He was born back stage at the theatre in Nová Včelnice on 17 October 1920. His parents were Hermina Červičková and Rudolf Hrušínský (born Rudolf Böhm). His family moved from place to place, but eventually settled in Prague. He studied law school, but dropped out of to pursue acting. Initially he starred in minor plays, but managed to escalate to famous film roles, many of which won him fame abroad. He spent most of his theatrical career in Czech National Theatre. In 1968 he signed The Two Thousand Words manifesto. As a result he was not allowed to star in movies or in theatres until 1976.

Director Jiří Menzel planned to make a West German TV series adaptation of Good Soldier Švejk with Hrušínský in the titular role, however they did not get the permission from the Czechoslovak government.

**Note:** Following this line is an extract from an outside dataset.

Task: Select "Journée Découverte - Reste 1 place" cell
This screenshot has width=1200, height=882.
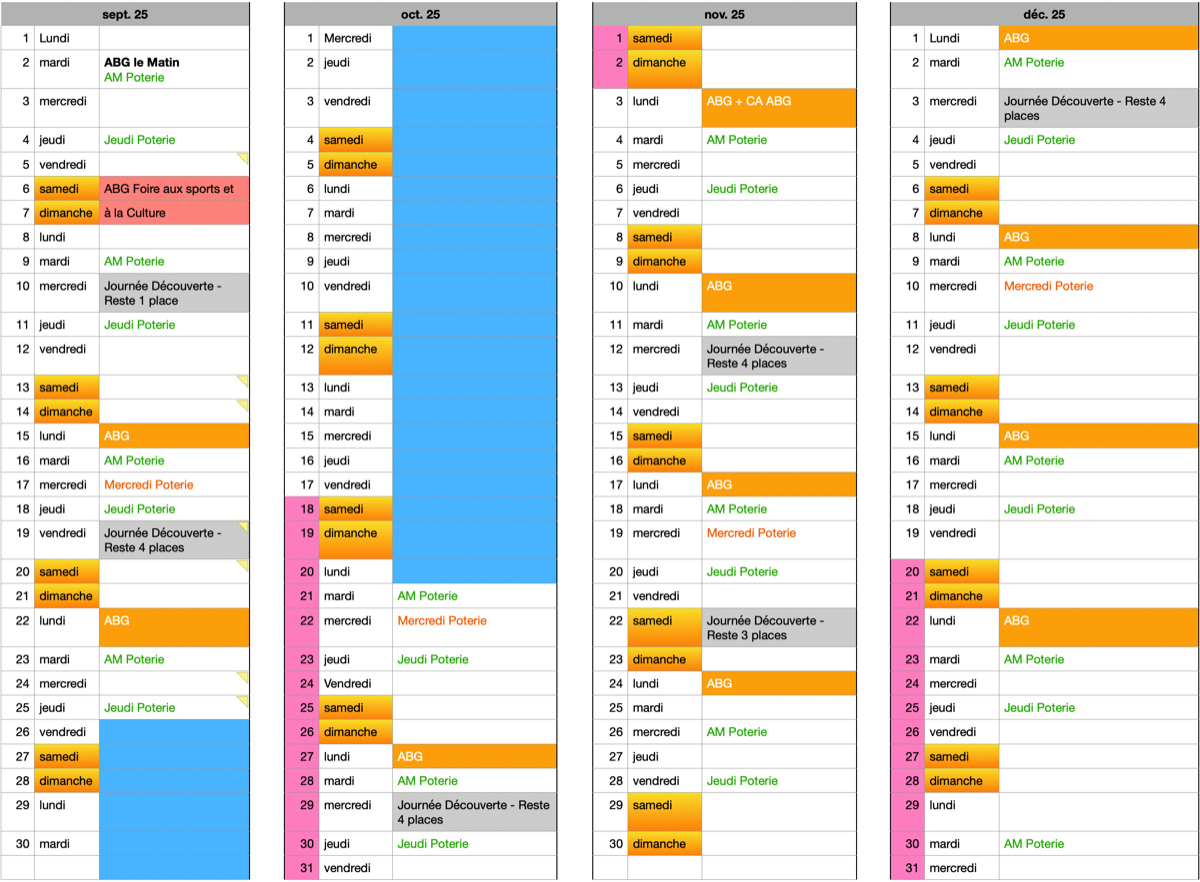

After the Velvet Revolution he entered the Parliament as a member of Civic Forum. His sons Rudolf Hrušínský Jr. and Jan Hrušínský are both actors.

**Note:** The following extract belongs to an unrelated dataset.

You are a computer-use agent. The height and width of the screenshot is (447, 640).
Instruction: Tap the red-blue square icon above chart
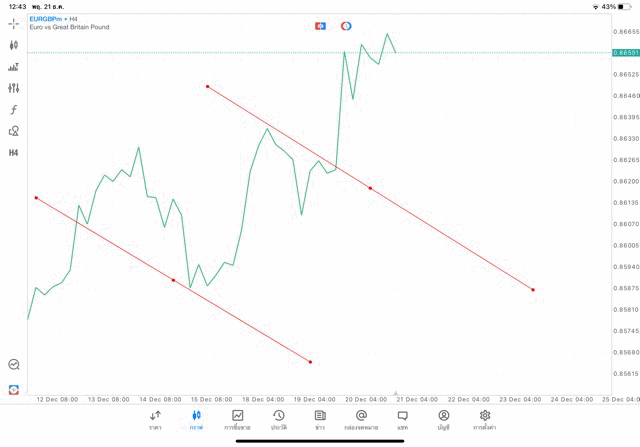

He died in 1994 and is buried in Olšany Cemetery, Prague.

==Selected filmography==

- Cesta do hlubin študákovy duše (1939)
- Humoreska (1939)
- Turbina (1941)
- Nocturnal Butterfly (1941)
- The Hard Life of an Adventurer (1941)
- Barbora Hlavsová (1942)
- Spring Song (1944)
- Mist on the Moors (1944)
- Premonition (1947)
- The Last of the Mohicans (1947)
- The Secret of Blood (1953)
- The Strakonice Bagpiper (1955)
- The Good Soldier Švejk (1957)
- Hvězda jede na jih (1958)
- I Dutifully Report (1958)
- Dařbuján a Pandrhola (1960)
- The Night Guest (1961)
- Ninety Degrees in the Shade (1965)
- Capricious Summer (Rozmarné léto, 1967)
- The Cremator (Spalovač mrtvol, 1968)
- Larks on a String (Skřivánci na niti, 1969)
- Dinner for Adele (Adéla ještě nevečeřela, 1977)
- Swap (A kétfenekű dob, 1978)
- Ball Lightning (Kulový blesk, 1978)
- Those Wonderful Movie Cranks (1978)
- Lásky mezi kapkami deště (1979)
- Cutting It Short (Postřižiny, 1980)
- Pozor, vizita! (1981)
- The Mysterious Castle in the Carpathians (Tajemství hradu v Karpatech, 1981)
- Unterwegs nach Atlantis (1982, TV series)
- The Snowdrop Festival (Slavnosti sněženek, 1983)
- Three Veterans (Tři veteráni, 1983)
- Dissolved and Effused (Rozpuštěný a vypuštěný, 1984)
- My Sweet Little Village (Vesničko má středisková, 1985)
- Forbidden Dreams (Smrt krásných srnců, 1986)
- Dobří holubi se vracejí (1988)
- How Poets Are Enjoying Their Lives (1988)
- The End of Old Times (1989)
- The Elementary School (Obecná škola, 1991)
- La piovra, season 6 (1992, TV series)
- The Valley of Stone (1992)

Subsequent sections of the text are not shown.